Please set down the records verbatim, from the line containing "Serious Mind Akademie (217, 107)" through the line containing "Wie emotionale Reife entsteht (773, 934)", both of those lines included.

>>>>

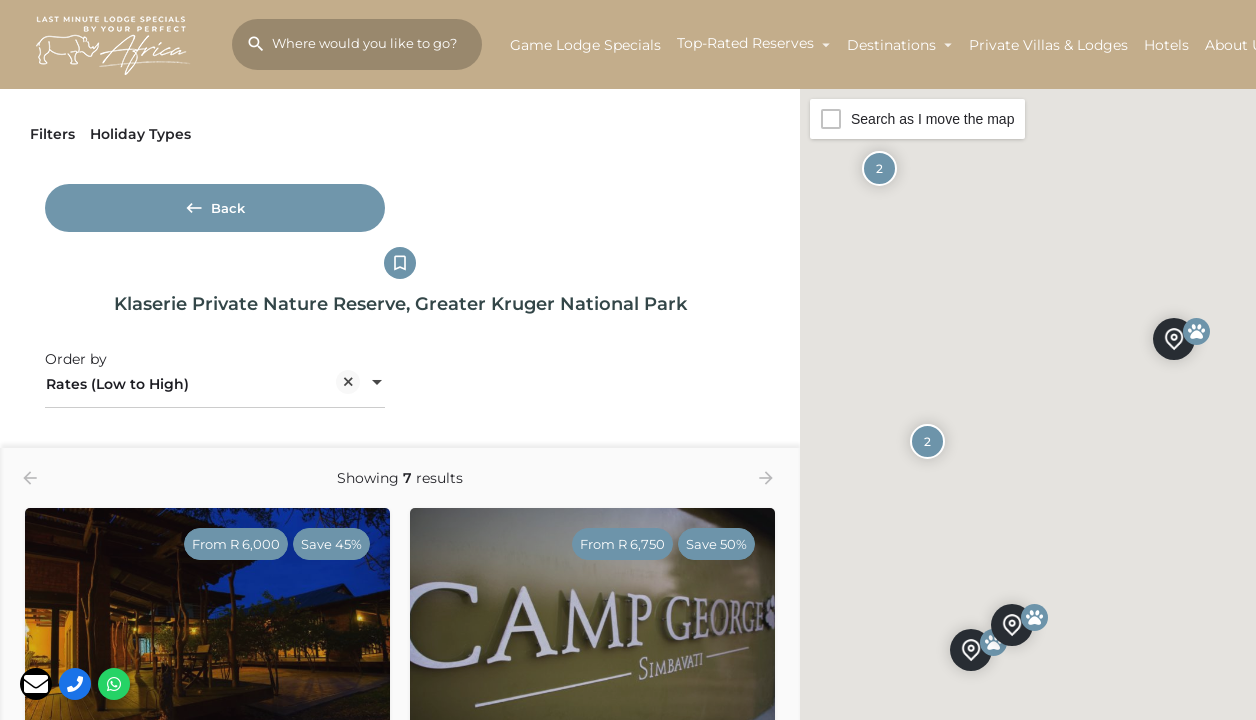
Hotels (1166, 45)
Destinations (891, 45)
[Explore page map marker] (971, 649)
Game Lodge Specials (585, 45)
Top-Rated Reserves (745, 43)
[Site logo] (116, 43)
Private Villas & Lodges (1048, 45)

<<<<
>>>>

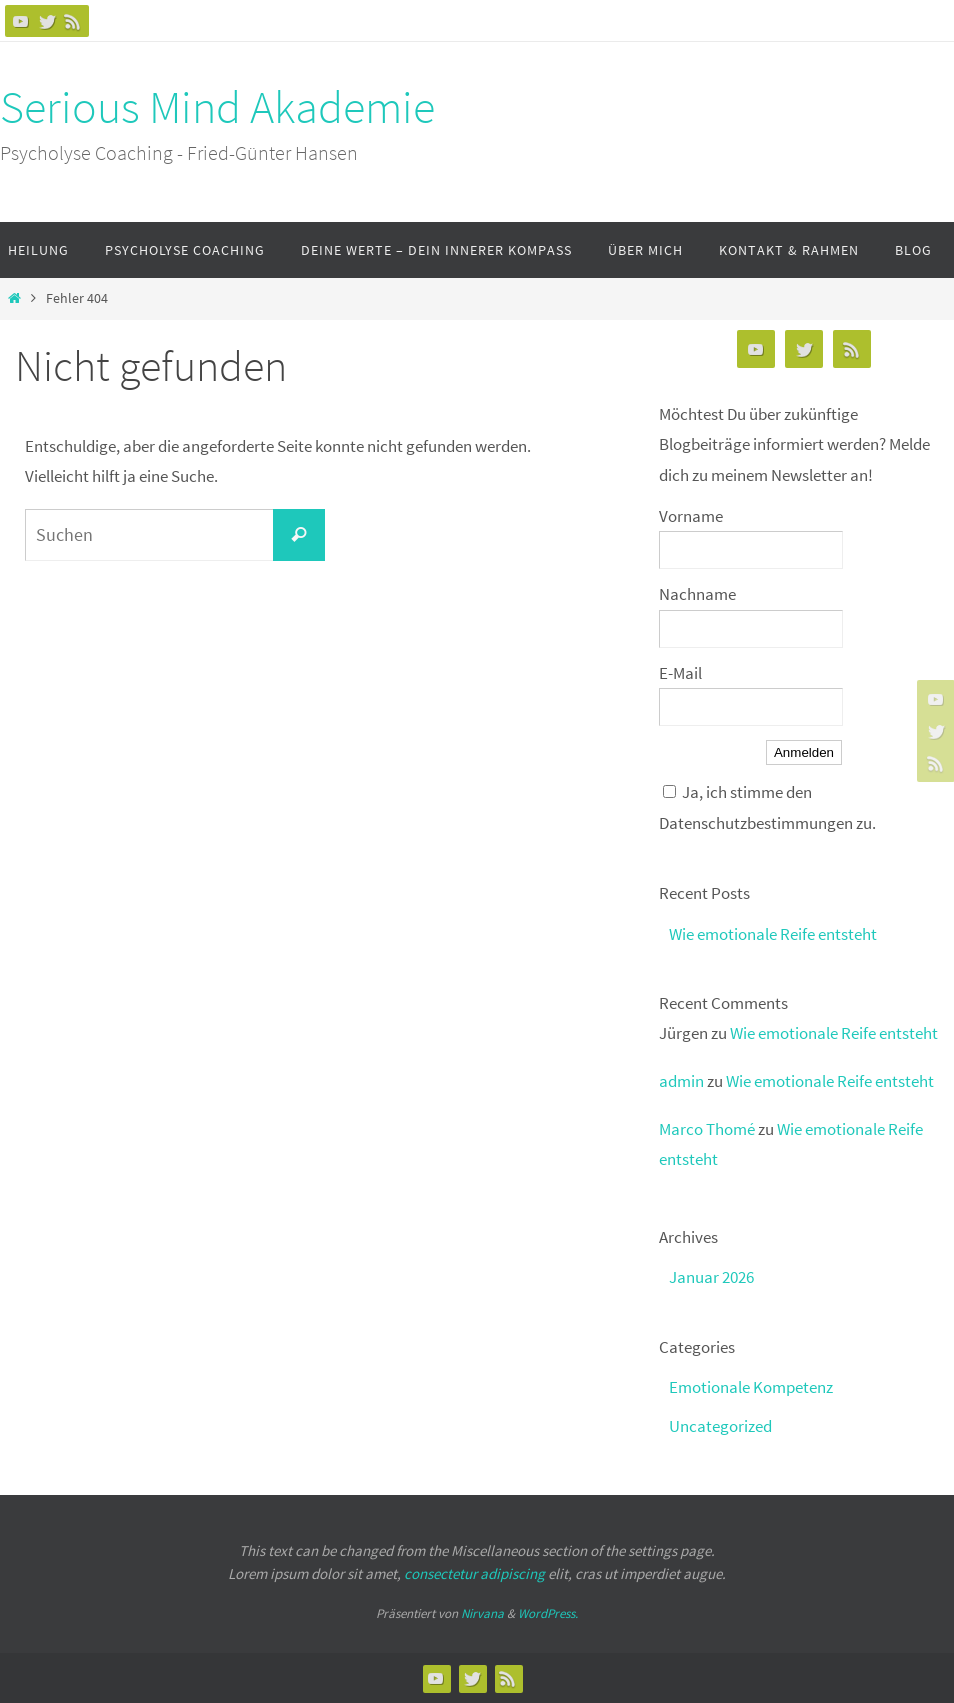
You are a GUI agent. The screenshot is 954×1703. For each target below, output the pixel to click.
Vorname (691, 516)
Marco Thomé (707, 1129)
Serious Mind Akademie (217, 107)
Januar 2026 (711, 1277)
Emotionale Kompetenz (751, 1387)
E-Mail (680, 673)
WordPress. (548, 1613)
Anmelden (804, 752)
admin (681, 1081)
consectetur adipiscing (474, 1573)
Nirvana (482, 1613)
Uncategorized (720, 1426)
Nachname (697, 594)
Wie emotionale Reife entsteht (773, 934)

<<<<

(Task response):
Serious Mind Akademie (217, 107)
Januar 2026 (711, 1277)
Emotionale Kompetenz (751, 1387)
E-Mail (680, 673)
WordPress. (548, 1613)
Anmelden (804, 752)
admin (681, 1081)
consectetur adipiscing (474, 1573)
Nirvana (482, 1613)
Uncategorized (720, 1426)
Nachname (697, 594)
Wie emotionale Reife entsteht (773, 934)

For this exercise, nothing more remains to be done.